Given instruction => Continue the Ubicomp 01 workshop talk notes below from the point where they stop.

Text shown =>
• • •
Ubicomp 01 notes

UbiTools 01 workshop talks

• Generalization (Danny Soroker, IBM): to make apps with consistent but device-specific UI's, first generalize the app's behavior at a pretty high level.  This is similar to what iCrafter does, but these guys do it by viewing the app as series of tasks among which the user navigates; it is the task boundaries and navigations that are captured in the gneralizations, and from which device-specific UI's are generated.  Their "interaction elements" include things like "TextInput", "MultipleSelection", etc. rather than specific widgets.   THey have done some work in "reverse engineering" (extracting the generality from) existing HTML interfaces.
• Phidgets: physical widgets, for facilitating creation of physical UI's.  The actual physical thing (sensor, actuator, whatever) is mounted on a controller board which exports a standardized HW (+USB comm) and SW interface to talk to a PC; a screen representation of it can be manipulated just like one of several widgets in a colleciton (screenshot showed this using MS Visual Basic widget-based GUI editor),  and you can attach little scripts to it, etc.  In essence it behaves just like a soft widget.  Demo showed a rotating servomotor; the on-screen reperesntation of the widget has controls that let you control the motor directly or cause scripts to control it.  Very cool.  It shouldn't be hard for someone with a little hardware/digital design know-how to replace the USB comm with Bluetooth or 802.11 transceiver+chipset.  Even with the wired interface, this would make integrating proximity sensors, etc. a lot easier.  Interestingly, during the demo one of the USB's came unplugged and got all the S/W into a weird state, suggesting that there are stability issues.  Video clips of more phidget demos using servomotor phidgets: http://www.cpsc.ucalgary.ca/grouplab/developers/USBPhidgets
• m-p@gent ("emPAYjent"): to make an app that works across big, small, etc devices, split app into 3 parts. Core implements app logic; Add-on modules implement platform-dept behavior for each platform/env; profiles define mapping between each platform/env to which modules to use.  Maybe related to Danny Soroker's Generalization talk?  Concept seems useful but demo examples (migrating an email composition-in-progress to a Palm, and using a Palm to turn off a light remotely) are uncompelling.  They seem to move the whole execution state in Java (rather than just moving the application state into an appropriate app on the small device); for the examples they showed, there are much easier ways to do this; for other examples, it seems like it wouldn't be any harder to write separate apps and migrate the state than to use their approach of also migrating the code.
• One.world: every component consists of fairly shortlived event handlers.  To checkpoint, stop dispatching events, wait for current handlers to complete, then save state of eventing system.  The unit of checkpointing is the environment (in the Scheme sense), which holds code (components) and data (tuples).  Environments nest, and migrating an environment migrates all its children.  For this to work, you have to structure your apps as a group of event handlers whose only persistent storage is tuples.  For things like connections, etc, there are leases; so if you move, the leases eventually expires and you are forced to have code that deals with this and renews your connection.  Event handler bindings are also leased, so if after a while you can't reach a receiver, the lease goes away.  (Why leases for this?  Seems like a disruptive move would have to cause an upcall.)  Main concept in coding event handlers: Logic are computations that "do not fail" (eg CPU-local stuff).  Operations are things that may fail (read from I/O channel, remote event, etc; implementation provides timeouts and retries).
• • •
Recorded information =>
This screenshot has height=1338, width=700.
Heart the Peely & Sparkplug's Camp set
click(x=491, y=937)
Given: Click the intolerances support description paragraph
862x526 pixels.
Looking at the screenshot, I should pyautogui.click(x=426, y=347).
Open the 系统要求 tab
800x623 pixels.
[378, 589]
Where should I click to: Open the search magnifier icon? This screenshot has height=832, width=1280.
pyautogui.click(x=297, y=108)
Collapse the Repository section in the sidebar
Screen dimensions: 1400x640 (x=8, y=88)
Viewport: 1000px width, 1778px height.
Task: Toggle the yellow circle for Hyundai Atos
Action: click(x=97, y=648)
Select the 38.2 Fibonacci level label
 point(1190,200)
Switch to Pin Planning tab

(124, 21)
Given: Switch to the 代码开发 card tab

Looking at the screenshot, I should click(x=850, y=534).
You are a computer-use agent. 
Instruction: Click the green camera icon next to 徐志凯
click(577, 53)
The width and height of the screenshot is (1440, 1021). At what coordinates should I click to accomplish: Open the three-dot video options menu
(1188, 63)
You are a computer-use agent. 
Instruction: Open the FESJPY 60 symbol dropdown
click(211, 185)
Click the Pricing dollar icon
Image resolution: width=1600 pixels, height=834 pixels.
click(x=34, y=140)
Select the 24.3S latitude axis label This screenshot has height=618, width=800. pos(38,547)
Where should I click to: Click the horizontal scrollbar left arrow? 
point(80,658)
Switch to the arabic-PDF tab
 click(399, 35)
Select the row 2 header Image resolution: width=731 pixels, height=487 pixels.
• • •
The answer =>
• UIUC Active Spaces has a lot of the same design/scenario goals as the iRoom.  They argue for Gaia, a new OS that exports and coordinates resources contained in a physical space (house, car, etc).  They lost me right here, since he didn't say why he thought a whole new OS was needed.  But it turns out it's not really an OS, it's middleware that runs on top of another OS; like what we call the "meta-OS" that is the iRoom.  Gaia addreses everything from lowest level loadable kernel modules to app components and a coord mechanism layered on top of the apps.  Evt manager (like EH), discovery service (like part of icrafter), Space Repostiroy (like RoomDB/CMX), Security service (we have no equivalent), Data object service (like Data Heap).  App model is M-V-C.  Would be instructive for someone to do a point-by-point comparison!  Maybe as part of an interactive spaces survey paper.
• Cliff Randell and Henk Muller, U. Bristol (UK): Low-cost indoor positioning system to give location-in-a-room accuracy to within ~60cm, at a cost of US$150.  Each room is fitted with a cheap FM shortrange transmitter (can sit anywhere) and four ultrasonic "chirpers" (one in each corner).  The receiving device is fitted with an FM receiver and ultrasonic receivers.  Under software control, every few millisecs the FM transmitter sends a "sync" blip, followed in precise timing sequence by a chirp from each ultrasonic transmitter.  The receiver receives all of these, and uses relative timings of the chirpers to determine 3D position.  (Four data points are used to mitigate occlusion, smooth noise, etc.)  Because of the sync pulse, the system requires no recalibration after initial install.  Positioning ability seems superior to systems using (eg) multiple WaveLAN readings only; one of these was presented as well, and it has a lot of noise/stability/confidence problems.  But of course the present system requires support in each receiver as well as in the room.  Gaetano points out that in an empty room this is great, but in a full room, or a cluttered one, since ultrasonic requires LOS you get all kinds of bouncing off of people, chairs, etc.  The talk/paper don't present results that explicitly take this into account.
• KTH Active Space has a lot of very similar functions as well; they have something that looks like Multibrowsing, something that is like the Butler, etc.  They focus more on automatically doing some things by inference of context -- eg if 2 people are in the room who are supposed tobe having a meeting, any "active documents" tagged as being relevant to that meeting automatically bring themselves forward and dispaly themselves on a big screen.  THey have done some usability observations (if not rigorous studies), main conclusions being that people find the env. fun and intuitive, that technical breakdowns are frustrating, and that having the facility alters people's work patterns.  We should learn more about this from our Swedish guests at the retreat.  See http://www.dsv.su.se/fuse for talk and details.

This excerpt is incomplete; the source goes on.